Perhaps most alluring is the $40,000 Super Hi-5 guarantee for the $375,000 Adios final, which goes as race 15. While the jackpot usually is paid only if there is a unique winning ticket, Saturday’s Super Hi-5 features a mandatory payout, meaning all winning ticket-holders will share in the spoils.

Other guarantees include:

• $20,000 for the Adios Pick-4 (race 12);
• $10,000 for the Adios Pick-5 (race 11);
• $10,000 for the Middle Pick-5 (race 6);
• $10,000 for the Middle Pick-4 (race 7).

The Adios anchors a blockbuster program that includes five other stakes: the $106,745 Quinton Patterson Adioo Volo for 3-year-old pacing fillies; a pair of Arden Downs Grand Circuit events for freshman pacers, and a $143,132 Pennsylvania Sire Stakes and a $40,000 Pennsylvania Stallion Series event, both for 3-year-old trotting fillies.

This Adios Season, The Meadows is honoring seven horsemen and other contributors who have helped make the track successful — today and throughout its history.

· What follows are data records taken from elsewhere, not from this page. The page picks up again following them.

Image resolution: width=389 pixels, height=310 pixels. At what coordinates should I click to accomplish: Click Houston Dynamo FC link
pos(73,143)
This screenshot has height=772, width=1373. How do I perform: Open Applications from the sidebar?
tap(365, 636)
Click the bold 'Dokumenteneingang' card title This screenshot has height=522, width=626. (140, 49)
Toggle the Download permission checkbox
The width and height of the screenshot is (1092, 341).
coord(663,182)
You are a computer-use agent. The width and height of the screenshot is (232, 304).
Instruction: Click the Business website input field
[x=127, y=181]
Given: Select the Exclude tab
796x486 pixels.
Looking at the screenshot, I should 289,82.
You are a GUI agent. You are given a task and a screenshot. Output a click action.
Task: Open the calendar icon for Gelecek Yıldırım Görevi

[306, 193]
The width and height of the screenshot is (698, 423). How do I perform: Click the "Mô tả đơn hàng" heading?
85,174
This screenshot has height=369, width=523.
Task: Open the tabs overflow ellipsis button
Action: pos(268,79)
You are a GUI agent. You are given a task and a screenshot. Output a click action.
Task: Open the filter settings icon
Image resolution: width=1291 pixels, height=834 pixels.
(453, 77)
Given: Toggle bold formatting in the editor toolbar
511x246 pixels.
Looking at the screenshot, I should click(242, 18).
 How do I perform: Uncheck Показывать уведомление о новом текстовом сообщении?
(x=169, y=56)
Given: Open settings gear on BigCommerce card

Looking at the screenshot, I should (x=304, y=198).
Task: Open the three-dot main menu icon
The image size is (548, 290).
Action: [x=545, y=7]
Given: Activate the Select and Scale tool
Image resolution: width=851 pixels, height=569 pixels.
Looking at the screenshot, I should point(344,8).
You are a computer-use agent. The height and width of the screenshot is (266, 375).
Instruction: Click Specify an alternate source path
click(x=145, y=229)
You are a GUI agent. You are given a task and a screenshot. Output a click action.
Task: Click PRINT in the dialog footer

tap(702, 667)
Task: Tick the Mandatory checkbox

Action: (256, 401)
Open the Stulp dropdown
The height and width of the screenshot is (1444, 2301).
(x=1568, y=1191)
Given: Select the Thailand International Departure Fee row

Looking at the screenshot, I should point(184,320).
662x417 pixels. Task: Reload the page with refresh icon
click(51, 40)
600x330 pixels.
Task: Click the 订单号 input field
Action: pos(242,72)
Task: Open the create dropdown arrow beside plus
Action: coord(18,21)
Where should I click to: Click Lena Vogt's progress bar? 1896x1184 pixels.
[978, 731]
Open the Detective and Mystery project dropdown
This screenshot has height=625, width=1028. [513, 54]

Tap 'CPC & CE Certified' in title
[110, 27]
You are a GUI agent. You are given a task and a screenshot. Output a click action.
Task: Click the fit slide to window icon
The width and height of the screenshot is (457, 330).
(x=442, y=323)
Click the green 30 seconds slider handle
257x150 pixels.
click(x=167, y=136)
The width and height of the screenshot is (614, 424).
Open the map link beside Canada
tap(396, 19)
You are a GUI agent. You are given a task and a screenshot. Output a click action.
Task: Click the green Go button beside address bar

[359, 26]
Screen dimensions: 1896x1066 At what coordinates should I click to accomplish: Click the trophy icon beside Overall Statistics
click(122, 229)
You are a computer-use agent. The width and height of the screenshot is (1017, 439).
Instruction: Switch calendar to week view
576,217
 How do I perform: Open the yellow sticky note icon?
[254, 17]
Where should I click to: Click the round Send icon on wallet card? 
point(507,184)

Saturday’s card includes races named for three of those honorees: Richard “Dickie” Stillings; Pennsylvania Rep. George Dunbar, and Tom Quinn.

Stillings (race six) formed “Team Spur” with owner-breeder Roy D. Davis (and sometimes Stillings’ brother, trainer Buddy Stillings). Team Spur copped victories in the sport’s biggest races, including the Little Brown Jug, the Adios, the Breeders Crown, the Cane Pace and the Yonkers Trot. In 2013, Dick Stillings was inducted into the Harness Racing Hall of Fame.

Dunbar (race 11) has represented the 56th Legislative District in Westmoreland County since 2010. For his support for the commonwealth’s racing industries and employees, he was named “Legislator of the Year” by The Meadows and the Meadows Standardbred Owners Association (MSOA).

Quinn (race five) was a lifelong harness racing fan who rarely missed a card at The Meadows, where he was particularly fond of betting on horses from the stables of Doug Snyder and Dane Snyder. His affection for the game grew when his daughter, Kathleen Quinn Hodel, became a Standardbred owner. A native of Pittsburgh’s West End, the Korean War veteran died last year at 91.

Saturday’s card gets underway at the special post time of noon.